In the contemporary information economy, the habit of doomscrolling—the excessive consumption of negative online content, including news and social media—has become functionally inextricable from daily existence for many individuals. This phenomenon, while a relatively recent colloquial term that gained prominence during the COVID-19 pandemic, is rooted in deeply ingrained human psychology. As Assistant Professor of Psychology Erika Langley explains, there exists an overall bias or sensitivity toward negative information, which is evolutionary in nature and tied to the need to address serious threats. Furthermore, when individuals experience uncertainty or stressors they feel unprepared to deal with, there is an innate wiring to seek a sense of control. Doomscrolling can initially function as a method to manage anxiety, creating a sense of preparedness. However, this perceived control is often a façade, as the behavior can lead to obsessive thinking, increased anxiety, and a cycle of emotional dysregulation.
The phenomenon is driven by a continuous onslaught of distressing global events, from wars and mass shootings to climate disasters and political polarization. Dr. Richard Mollica, a professor of psychiatry at Harvard Medical School, notes that media reporting tends to focus predominantly on negative events, offering little about hope. This relentless stream of bad news aligns with the brain's limbic system, particularly the amygdala, which promotes self-preservation and drives the fight-or-flight response. Dr. Aditi Nerurkar, a lecturer in the Division of Global Health and Social Medicine at Harvard Medical School, describes this as our brains and bodies being designed to handle short bursts of stress, but not the unending stress of modern times. Doomscrolling becomes a response to this, as stress stokes the primary urge to scroll, creating a hypervigilant state where the individual feels an increasing need to scan for threats.

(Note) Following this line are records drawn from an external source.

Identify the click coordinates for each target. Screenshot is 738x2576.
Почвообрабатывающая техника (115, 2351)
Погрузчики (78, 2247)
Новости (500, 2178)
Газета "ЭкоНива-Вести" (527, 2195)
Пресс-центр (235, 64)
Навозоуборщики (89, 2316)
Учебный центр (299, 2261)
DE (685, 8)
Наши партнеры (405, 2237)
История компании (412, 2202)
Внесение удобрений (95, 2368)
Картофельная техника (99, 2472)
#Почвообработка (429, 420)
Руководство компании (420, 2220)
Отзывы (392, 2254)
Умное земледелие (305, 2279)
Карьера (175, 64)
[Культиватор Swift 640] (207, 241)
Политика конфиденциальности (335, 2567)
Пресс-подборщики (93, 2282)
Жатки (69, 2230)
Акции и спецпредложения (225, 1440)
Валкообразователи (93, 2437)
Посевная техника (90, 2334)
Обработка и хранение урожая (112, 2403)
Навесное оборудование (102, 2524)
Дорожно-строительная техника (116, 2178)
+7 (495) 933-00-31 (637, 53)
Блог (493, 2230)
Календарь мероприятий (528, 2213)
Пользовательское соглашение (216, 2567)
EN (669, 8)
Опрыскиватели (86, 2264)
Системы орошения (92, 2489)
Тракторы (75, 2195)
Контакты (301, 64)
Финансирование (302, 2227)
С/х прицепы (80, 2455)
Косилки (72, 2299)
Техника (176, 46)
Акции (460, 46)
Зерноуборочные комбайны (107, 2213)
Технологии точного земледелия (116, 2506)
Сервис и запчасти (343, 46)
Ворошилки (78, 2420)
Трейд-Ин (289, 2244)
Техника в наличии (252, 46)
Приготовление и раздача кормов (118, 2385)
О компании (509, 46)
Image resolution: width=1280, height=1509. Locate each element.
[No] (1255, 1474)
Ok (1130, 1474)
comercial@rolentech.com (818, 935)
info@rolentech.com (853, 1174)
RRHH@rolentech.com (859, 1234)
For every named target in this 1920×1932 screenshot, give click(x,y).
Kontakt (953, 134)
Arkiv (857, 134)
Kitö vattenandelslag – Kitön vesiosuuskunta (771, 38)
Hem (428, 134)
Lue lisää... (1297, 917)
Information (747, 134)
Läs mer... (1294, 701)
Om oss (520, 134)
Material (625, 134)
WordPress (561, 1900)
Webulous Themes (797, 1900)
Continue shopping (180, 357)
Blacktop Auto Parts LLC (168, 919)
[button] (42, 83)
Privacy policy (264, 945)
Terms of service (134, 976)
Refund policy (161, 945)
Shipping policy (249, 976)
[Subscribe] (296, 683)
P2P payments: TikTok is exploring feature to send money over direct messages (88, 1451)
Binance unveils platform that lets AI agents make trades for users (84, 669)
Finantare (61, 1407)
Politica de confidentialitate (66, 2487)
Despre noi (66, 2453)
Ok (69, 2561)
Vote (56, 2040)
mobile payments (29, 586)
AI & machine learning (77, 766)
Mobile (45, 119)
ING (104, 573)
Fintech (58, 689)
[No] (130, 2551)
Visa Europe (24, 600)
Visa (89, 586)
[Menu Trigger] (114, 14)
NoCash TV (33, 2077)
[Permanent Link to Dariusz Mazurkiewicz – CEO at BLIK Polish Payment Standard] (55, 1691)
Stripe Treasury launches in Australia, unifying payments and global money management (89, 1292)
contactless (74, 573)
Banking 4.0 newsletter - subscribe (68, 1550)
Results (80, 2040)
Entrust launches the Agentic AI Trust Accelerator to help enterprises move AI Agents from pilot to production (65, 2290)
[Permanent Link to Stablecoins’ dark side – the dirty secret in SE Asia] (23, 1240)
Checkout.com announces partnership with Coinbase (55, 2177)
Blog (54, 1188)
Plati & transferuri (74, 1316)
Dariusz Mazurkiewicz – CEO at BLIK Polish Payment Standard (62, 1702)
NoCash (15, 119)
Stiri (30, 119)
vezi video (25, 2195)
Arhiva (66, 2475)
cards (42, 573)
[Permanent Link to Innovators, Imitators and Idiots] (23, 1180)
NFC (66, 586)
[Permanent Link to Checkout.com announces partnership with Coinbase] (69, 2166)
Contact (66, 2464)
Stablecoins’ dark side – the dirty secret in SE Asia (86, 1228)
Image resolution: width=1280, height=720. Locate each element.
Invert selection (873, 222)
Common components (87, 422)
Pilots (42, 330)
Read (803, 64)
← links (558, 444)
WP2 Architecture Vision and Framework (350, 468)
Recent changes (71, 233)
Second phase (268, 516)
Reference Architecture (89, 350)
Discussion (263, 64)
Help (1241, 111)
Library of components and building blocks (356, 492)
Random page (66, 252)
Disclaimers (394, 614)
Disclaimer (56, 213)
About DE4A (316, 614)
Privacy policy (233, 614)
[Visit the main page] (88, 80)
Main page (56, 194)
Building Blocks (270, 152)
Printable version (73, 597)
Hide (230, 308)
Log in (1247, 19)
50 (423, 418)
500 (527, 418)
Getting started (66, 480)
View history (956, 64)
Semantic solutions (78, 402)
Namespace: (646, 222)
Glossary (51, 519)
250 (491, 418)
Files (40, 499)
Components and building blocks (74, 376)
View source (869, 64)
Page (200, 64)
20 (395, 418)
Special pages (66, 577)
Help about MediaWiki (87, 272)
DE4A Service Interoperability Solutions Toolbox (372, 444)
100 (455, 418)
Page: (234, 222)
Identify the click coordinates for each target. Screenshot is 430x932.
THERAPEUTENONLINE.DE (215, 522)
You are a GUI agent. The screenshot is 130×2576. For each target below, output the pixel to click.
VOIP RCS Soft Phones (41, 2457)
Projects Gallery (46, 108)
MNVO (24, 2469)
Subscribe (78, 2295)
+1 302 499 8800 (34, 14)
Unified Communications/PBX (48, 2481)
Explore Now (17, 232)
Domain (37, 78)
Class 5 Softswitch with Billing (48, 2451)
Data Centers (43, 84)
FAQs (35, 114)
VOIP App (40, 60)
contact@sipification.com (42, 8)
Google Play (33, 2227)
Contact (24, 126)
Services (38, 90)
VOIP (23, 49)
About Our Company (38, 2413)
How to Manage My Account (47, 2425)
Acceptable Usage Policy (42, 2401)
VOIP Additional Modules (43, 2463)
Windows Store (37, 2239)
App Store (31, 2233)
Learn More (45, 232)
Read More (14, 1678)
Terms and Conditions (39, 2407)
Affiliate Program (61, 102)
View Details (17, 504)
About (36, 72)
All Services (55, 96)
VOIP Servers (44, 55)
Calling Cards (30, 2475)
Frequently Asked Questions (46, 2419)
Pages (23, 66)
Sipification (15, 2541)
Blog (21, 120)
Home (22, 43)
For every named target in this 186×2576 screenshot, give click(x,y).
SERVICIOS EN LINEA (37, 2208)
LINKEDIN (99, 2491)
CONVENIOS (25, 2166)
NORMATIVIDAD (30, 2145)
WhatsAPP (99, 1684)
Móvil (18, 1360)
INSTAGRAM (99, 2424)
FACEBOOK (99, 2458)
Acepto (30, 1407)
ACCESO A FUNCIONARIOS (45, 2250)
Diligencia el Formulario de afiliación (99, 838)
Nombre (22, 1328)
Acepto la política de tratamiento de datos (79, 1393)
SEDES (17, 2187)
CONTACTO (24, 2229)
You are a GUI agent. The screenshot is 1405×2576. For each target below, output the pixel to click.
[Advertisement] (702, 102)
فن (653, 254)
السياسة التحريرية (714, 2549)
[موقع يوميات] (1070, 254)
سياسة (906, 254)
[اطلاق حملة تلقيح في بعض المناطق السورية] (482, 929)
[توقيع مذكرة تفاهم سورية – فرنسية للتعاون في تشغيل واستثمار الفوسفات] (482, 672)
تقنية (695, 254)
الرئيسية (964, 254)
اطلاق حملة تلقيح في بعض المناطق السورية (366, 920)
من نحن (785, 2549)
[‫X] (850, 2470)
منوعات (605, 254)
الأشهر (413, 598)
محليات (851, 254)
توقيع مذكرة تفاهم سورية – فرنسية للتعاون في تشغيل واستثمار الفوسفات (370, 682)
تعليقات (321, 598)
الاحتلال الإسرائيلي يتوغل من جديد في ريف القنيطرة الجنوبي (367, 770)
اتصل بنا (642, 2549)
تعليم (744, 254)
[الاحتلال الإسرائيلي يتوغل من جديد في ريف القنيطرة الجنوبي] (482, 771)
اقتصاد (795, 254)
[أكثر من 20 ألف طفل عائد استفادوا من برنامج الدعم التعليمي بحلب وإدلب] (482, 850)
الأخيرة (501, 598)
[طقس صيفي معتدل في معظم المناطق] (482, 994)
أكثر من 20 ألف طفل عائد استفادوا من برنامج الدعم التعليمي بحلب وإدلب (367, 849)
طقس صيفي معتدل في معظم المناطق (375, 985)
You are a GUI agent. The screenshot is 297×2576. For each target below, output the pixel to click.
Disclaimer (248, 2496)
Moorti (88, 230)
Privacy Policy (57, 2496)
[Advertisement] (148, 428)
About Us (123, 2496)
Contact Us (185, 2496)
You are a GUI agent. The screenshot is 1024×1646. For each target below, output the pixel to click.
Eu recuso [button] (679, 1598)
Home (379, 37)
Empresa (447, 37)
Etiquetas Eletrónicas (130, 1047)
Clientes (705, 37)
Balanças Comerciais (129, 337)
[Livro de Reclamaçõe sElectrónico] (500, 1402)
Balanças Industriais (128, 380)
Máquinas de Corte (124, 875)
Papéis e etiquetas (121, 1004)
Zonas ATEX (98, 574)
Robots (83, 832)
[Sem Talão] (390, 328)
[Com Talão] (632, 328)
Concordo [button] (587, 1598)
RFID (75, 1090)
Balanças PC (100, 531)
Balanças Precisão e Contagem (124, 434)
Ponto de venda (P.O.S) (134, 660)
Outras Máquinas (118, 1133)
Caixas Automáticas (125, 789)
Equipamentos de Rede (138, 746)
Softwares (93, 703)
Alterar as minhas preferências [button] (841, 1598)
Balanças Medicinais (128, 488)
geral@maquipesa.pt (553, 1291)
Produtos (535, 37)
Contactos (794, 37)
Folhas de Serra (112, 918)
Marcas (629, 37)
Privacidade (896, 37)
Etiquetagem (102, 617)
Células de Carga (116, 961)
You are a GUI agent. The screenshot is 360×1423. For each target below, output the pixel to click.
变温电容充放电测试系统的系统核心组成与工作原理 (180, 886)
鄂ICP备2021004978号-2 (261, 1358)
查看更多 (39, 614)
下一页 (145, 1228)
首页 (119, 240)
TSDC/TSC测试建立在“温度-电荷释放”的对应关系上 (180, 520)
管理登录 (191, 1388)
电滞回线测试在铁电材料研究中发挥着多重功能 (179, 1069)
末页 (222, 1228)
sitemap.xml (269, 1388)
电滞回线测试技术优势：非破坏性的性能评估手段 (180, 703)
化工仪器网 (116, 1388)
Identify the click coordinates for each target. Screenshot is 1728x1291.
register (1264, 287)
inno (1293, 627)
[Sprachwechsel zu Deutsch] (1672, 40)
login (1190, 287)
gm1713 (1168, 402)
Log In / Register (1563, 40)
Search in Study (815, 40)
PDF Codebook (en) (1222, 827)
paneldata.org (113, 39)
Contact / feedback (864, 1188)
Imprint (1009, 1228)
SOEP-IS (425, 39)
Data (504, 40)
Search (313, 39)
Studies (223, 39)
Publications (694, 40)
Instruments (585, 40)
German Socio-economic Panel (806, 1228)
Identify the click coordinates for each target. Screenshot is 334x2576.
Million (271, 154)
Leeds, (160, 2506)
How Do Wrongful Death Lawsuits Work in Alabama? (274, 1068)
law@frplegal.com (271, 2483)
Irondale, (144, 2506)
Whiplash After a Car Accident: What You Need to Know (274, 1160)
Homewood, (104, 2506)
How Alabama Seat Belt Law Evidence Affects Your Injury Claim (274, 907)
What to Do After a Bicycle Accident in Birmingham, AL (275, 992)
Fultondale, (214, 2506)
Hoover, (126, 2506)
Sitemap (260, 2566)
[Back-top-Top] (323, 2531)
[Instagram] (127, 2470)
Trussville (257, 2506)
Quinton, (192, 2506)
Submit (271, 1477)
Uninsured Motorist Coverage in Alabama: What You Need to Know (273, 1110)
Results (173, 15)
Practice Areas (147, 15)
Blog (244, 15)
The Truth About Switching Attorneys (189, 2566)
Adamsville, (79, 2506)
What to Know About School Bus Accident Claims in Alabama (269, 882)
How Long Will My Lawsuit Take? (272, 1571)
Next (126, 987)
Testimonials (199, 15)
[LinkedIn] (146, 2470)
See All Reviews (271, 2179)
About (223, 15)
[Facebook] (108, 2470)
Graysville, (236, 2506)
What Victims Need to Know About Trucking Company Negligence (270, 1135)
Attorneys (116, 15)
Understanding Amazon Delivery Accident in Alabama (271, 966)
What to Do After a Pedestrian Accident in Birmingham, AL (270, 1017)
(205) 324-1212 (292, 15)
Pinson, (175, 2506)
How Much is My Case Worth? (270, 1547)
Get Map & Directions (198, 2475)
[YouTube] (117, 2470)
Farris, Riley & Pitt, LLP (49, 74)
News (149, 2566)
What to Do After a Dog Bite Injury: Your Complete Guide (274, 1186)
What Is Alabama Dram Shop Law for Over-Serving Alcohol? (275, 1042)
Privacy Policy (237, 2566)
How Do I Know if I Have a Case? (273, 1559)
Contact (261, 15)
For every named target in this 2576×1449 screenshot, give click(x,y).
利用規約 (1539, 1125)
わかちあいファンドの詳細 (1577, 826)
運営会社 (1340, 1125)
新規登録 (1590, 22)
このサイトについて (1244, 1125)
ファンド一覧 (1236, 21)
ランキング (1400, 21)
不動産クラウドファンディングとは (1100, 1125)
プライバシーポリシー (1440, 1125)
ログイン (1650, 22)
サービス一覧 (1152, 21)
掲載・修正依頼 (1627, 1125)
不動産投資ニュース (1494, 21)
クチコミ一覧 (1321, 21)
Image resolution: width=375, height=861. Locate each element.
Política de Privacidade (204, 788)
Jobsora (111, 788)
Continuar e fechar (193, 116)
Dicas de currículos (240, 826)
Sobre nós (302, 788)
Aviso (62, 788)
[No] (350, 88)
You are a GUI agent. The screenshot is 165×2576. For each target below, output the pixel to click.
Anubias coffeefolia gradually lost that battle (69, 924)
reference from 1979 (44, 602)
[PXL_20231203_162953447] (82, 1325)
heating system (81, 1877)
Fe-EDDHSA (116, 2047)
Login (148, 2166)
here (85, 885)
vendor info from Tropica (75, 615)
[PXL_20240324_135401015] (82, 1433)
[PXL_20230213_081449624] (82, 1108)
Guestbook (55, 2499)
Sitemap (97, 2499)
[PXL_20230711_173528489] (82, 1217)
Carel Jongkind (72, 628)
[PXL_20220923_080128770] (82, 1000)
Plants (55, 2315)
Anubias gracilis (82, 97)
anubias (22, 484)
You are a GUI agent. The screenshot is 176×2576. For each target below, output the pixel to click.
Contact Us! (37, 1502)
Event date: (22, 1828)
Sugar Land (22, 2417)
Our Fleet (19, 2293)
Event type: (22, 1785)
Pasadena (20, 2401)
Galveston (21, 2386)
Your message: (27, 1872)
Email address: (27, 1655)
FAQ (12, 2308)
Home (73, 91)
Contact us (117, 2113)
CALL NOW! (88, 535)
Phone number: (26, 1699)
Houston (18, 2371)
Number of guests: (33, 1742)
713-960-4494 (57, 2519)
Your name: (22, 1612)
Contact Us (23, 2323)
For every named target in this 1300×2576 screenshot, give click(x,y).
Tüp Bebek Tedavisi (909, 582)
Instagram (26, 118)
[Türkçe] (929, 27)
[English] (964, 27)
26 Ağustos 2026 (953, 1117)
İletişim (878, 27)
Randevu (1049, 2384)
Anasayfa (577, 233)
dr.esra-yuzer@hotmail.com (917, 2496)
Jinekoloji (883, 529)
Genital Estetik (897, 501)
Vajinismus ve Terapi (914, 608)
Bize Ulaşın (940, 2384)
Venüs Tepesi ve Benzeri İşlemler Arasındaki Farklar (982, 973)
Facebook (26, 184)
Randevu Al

Research, such as a study published in Computers in Human Behavior in April 2024, suggests that doomscrolling can impair professional engagement, indicating its impact extends beyond personal well-being to functional performance. On a neurological level, excessive online time can lead to what Dr. Nerurkar terms "popcorn brain," a real biological phenomenon where the brain feels overstimulated, making it difficult to engage with the slower-paced real world. This overstimulation contributes to feelings of stress, anxiety, fatigue, and emotional reactivity. A new term, "doomscrolling," specifically encapsulates the compulsive, endless attention-consuming scrolling on social media for disturbing news, which can become a source of vicarious trauma and retraumatization.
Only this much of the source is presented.